Various geologic, atmospheric and solar processes can influence atmospheric carbon-14 levels.
Since the 1960s, scientists have started accounting for the variations by calibrating the clock against the known ages of tree rings.
The technique hinges on carbon-14, a radioactive isotope of the element that, unlike other more stable forms of carbon, decays away at a steady rate.
Organisms capture a certain amount of carbon-14 from the atmosphere when they are alive.

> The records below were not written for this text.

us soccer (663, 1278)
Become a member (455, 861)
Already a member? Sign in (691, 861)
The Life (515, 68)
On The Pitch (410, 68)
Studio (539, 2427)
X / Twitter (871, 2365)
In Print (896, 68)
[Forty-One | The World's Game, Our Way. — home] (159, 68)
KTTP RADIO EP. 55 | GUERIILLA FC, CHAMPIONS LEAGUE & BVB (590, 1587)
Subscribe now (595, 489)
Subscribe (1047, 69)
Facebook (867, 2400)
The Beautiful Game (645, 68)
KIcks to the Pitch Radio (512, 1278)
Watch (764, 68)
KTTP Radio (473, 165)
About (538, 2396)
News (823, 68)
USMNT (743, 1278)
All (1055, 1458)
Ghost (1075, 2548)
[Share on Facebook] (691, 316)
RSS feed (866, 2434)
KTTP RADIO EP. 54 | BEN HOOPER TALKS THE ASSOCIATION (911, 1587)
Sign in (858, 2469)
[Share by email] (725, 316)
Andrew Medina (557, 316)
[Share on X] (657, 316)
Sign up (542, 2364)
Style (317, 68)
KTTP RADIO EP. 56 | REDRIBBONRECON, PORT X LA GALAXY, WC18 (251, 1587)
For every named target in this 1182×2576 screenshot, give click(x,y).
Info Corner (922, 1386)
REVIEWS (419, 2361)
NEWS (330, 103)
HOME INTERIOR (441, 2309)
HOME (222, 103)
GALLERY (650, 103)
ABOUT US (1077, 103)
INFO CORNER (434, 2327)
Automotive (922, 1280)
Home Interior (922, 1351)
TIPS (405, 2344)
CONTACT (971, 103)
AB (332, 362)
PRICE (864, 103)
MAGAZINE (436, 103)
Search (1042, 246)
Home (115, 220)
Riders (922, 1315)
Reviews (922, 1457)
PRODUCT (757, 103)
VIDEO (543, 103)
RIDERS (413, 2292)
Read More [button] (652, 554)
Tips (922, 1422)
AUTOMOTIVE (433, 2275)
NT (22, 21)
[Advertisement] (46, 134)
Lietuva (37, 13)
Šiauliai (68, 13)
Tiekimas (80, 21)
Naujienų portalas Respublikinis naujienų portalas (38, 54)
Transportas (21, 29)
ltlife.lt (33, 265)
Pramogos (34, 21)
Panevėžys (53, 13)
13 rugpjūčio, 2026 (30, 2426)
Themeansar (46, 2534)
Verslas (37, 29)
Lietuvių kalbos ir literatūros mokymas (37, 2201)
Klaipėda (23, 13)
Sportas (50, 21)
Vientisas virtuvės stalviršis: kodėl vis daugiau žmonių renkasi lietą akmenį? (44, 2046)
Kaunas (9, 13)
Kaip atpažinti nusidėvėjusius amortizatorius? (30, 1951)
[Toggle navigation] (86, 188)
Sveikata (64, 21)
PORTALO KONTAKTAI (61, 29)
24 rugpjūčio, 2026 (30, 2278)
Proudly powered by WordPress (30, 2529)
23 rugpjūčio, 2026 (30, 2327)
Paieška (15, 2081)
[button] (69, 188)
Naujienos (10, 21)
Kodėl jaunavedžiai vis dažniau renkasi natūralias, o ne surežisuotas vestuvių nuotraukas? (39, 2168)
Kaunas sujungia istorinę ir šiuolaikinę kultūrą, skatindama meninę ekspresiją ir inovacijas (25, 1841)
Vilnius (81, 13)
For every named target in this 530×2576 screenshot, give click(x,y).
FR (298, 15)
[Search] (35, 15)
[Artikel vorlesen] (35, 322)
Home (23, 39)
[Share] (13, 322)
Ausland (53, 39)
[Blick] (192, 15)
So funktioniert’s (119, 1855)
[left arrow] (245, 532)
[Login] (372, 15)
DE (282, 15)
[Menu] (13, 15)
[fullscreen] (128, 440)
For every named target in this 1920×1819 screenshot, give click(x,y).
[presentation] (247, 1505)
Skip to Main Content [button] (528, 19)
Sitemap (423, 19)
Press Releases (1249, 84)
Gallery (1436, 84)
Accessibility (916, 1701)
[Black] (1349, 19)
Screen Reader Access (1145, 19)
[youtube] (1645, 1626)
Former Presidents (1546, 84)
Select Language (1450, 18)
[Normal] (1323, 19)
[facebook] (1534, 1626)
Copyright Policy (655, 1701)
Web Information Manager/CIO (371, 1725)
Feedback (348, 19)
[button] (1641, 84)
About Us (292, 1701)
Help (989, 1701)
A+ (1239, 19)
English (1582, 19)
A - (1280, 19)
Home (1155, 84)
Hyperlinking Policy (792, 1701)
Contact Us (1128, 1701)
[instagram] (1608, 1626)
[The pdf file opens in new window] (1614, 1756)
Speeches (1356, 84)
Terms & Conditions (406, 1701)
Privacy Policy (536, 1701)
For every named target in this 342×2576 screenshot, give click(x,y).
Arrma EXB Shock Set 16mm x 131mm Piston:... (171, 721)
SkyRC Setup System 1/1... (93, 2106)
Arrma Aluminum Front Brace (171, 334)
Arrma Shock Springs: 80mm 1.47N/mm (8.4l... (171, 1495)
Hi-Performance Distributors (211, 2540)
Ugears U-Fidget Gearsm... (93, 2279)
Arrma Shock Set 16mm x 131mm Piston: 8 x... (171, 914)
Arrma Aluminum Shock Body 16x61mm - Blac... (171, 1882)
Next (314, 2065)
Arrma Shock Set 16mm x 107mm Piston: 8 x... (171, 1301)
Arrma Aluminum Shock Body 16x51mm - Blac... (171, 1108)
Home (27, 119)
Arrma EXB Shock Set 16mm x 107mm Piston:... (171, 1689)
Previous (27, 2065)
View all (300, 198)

Bronk Ramsey’s team aimed to fill this gap by using sediment from bed of Lake Suigetsu, west of Tokyo.
For example, all carbon atoms have 6 protons, all atoms of nitrogen have 7 protons, and all oxygen atoms have 8 protons.
The number of neutrons in the nucleus can vary in any given type of atom.
The illustration below shows the three isotopes of carbon.
Some isotopes of certain elements are unstable; they can spontaneously change into another kind of atom in a process called “radioactive decay.” Since this process presently happens at a known measured rate, scientists attempt to use it like a “clock” to tell how long ago a rock or fossil formed.
The clock was initially calibrated by dating objects of known age such as Egyptian mummies and bread from Pompeii; work that won Willard Libby the 1960 Nobel Prize in Chemistry.